## Task prompt
Begin at the line containing "Select the 41 (61.2%) Foot value" and give again every line to the end of the records, exactly, without the pictures.

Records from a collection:

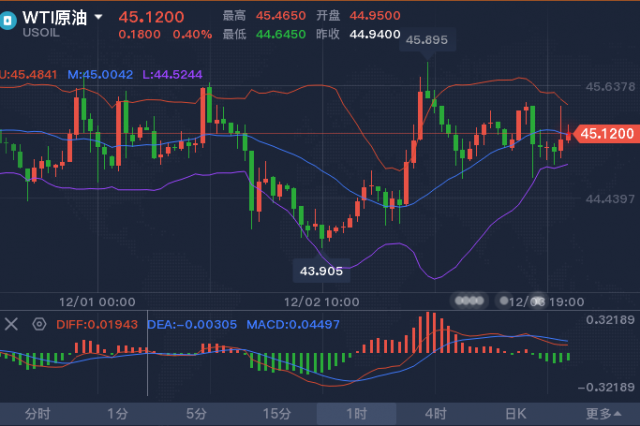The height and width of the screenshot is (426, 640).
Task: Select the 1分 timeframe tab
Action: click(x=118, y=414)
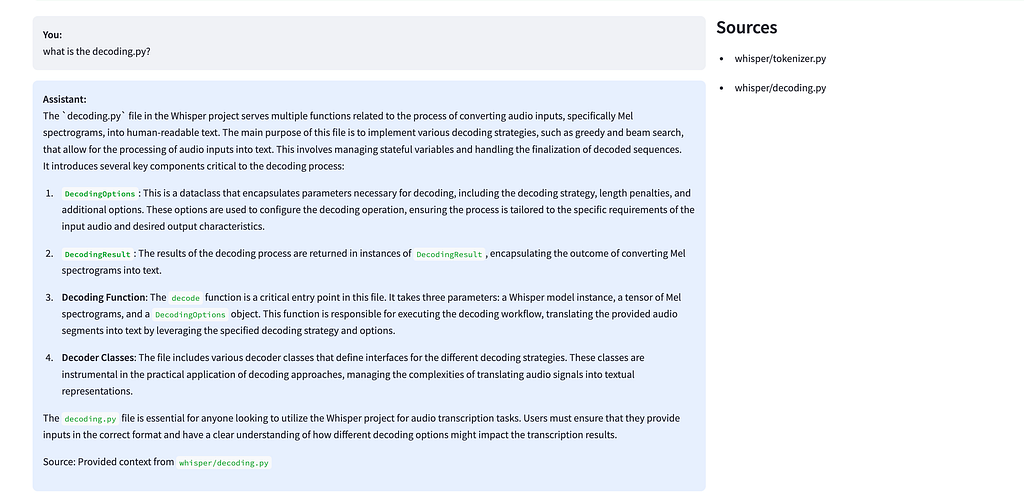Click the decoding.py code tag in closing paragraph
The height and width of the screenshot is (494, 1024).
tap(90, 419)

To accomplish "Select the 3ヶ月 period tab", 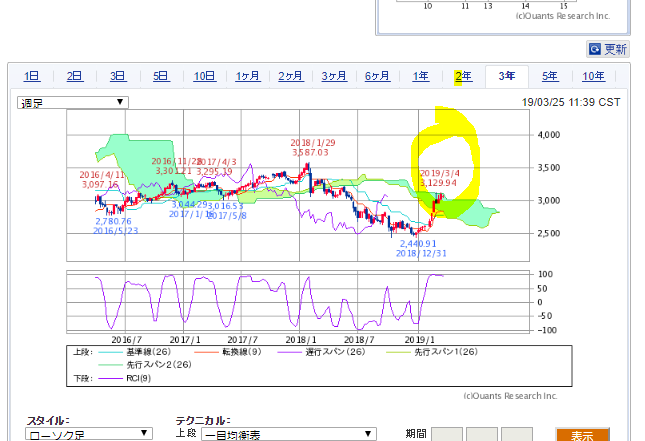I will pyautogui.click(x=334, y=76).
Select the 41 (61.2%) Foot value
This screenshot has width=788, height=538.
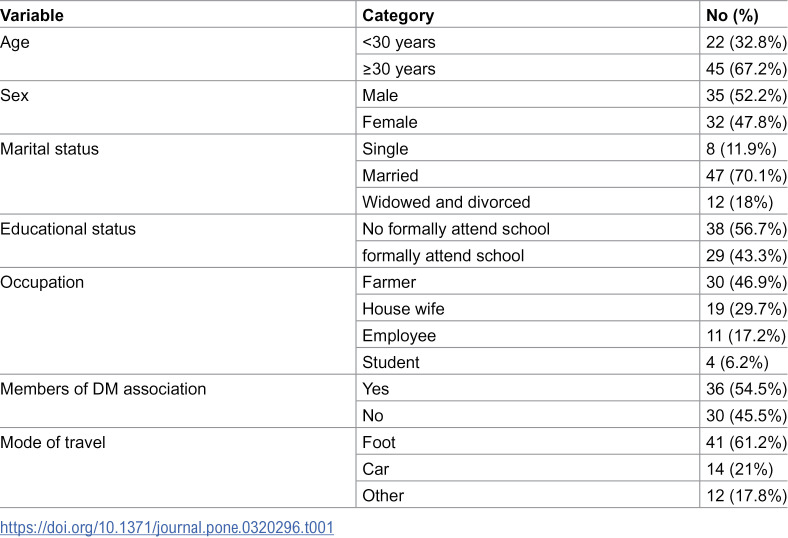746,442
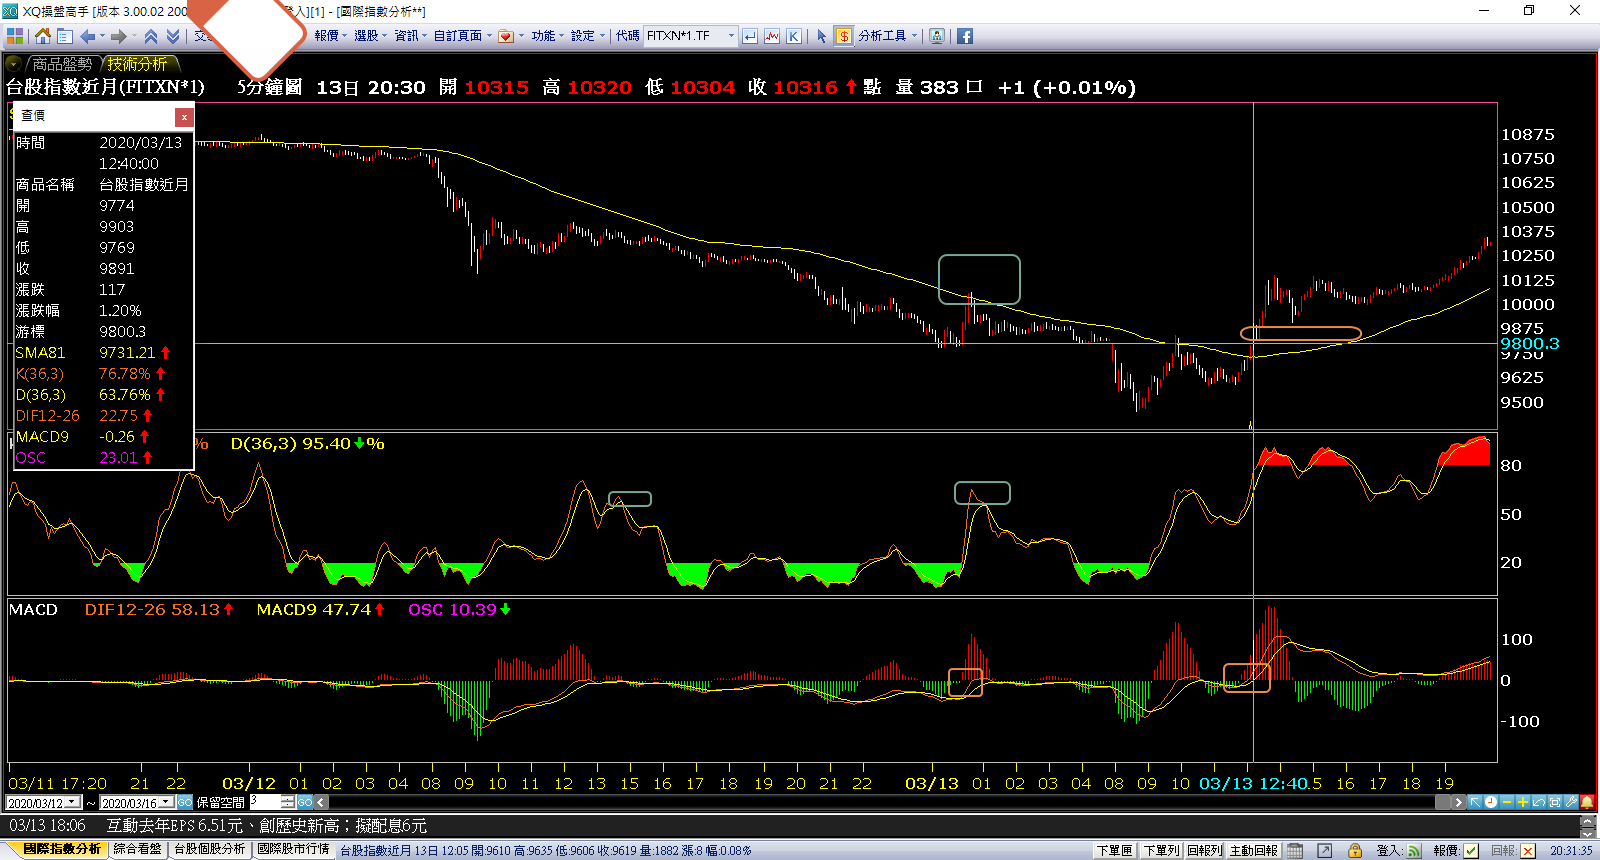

## Solution
Select the 41 (61.2%) Foot value
This screenshot has width=788, height=538.
746,442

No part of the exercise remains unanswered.